Tywin nodded and returned inside. He ate the meal the housekeeper put in front of him, read his paper, watched the financial news, and perused the division reports. Tywin didn’t need to work anymore. He had more than enough money; Kevan and Cersei would be perfectly capable of running the company if he wanted to step down permanently, but he was unwilling to do that. As it was, he felt like he was going slowly mad having as much free time as semi-retirement afforded him. He could not imagine what he would do if he didn’t work at all.
Finally at ten, he moved toward the bar, intent on pouring himself his evening nightcap only to find that the decanter with the cognac was empty.
Before scaling back from work, his staff had done their utmost when it came to serving him. This would never have been allowed to happen. He had been the Tywin Lannister and no one wanted to brook his displeasure. Now he was his granddaughters’ walking, talking teddy bear and every one of his servants and underlings had lost respect for him as a result.
He was in the process of opening the cabinet below the bar, when the phone rang. “Hello?”
“Father!”
“Jaime.” He balanced the receiver on his shoulder and reached back for a bottle.
“I have a small problem and I’m wondering if you could see your—”
“How much?” Jaime seldom called and it was usually when money was needed. Tywin was only half listening as he absently poured out a measure of alcohol into his glass.
The figure Jaime named was insignificant, but he was being less than clear about what this “small problem” entailed. It was tempting to tell his eldest son that if he had just gone into the family business, money would not be a concern, but the boy had always wended his own slightly odd way through life and Joanna had encouraged Tywin to accept it.
“Father, I really cannot go into specifics. If you’ll just authorize it, I can withdraw from my trust.”
Tywin took a large gulp and nearly choked. “What the . . .?” He coughed violently and then stared at the remains of a gelatinous liquid coating the bottom of the rocks glass. It had the consistency of Pepto-Bismol, but was a glowing blue color. Absinthe, Qarthian absinthe.
“Father? Are you all right?”
“I’m . . . yes.”
“You’re sure?”
Tywin hacked a few more times. “Yes.”
“Oh, good. It’s just that I need the money immediately.”
The relief in his son’s voice was probably because his death would have necessitated a lengthy period of probate. “I’ll give orders to the bank tomorrow.”
“Great.
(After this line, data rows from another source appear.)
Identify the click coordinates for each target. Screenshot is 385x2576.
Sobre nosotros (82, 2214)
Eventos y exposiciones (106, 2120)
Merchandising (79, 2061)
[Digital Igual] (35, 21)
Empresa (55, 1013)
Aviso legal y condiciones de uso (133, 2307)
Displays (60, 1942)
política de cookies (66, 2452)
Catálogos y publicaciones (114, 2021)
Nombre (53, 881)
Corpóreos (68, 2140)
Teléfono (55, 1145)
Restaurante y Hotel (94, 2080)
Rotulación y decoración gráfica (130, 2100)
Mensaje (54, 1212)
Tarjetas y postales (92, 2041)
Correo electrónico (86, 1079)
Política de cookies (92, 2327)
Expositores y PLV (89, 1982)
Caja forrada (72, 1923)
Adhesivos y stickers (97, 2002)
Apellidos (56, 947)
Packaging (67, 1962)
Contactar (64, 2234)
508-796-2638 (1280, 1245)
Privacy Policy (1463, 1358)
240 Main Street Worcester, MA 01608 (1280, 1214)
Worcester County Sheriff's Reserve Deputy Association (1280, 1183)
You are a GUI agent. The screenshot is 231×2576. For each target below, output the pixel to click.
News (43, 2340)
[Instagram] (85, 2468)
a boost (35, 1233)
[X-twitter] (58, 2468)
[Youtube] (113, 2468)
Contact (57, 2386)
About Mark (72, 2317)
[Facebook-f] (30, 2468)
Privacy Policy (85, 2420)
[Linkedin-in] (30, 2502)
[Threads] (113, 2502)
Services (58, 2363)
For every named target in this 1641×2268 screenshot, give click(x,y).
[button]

Talk to you later.”
Tywin consulted the bottle, swore, and then deliberately poured the rest of the bottle of Qarthian absinthe down the drain of the wet bar. He downed a large glass of water and headed upstairs.
As he settled into bed, he turned on the television. Joanna had liked to watch it in the bedroom; he had not. There were far better things to do with her in this particular room. But after her death, he’d kept the habit of occasionally watching a television show or an old movie. He found it helped him fall asleep. He was just flipping through the channels when Tyrion called.
“Jo lost Mr. Zorse. Is it at your house?”
“No.”
“Father, can you just look? She won’t go to sleep without it.”
“No.” He hung up and then remembered something. He phoned Tyrion back. “Her backpack. It’s in there.”
“We’ve already looked there.”
“It’s the pink one with that idiotic cartoon cat. Check there.”
“Hello Kitty? Oh, it is there!”
Once upon a time, he had been able to bring men to their knees just by looking at them. Tywin hung up and focused on the television. He had no idea what the program was, but then he seldom did; he’d always been a man far too busy for entertainment geared at placating the masses. It appeared to involve space aliens and parallel universes, but it didn’t matter. He would doze off quickly enough.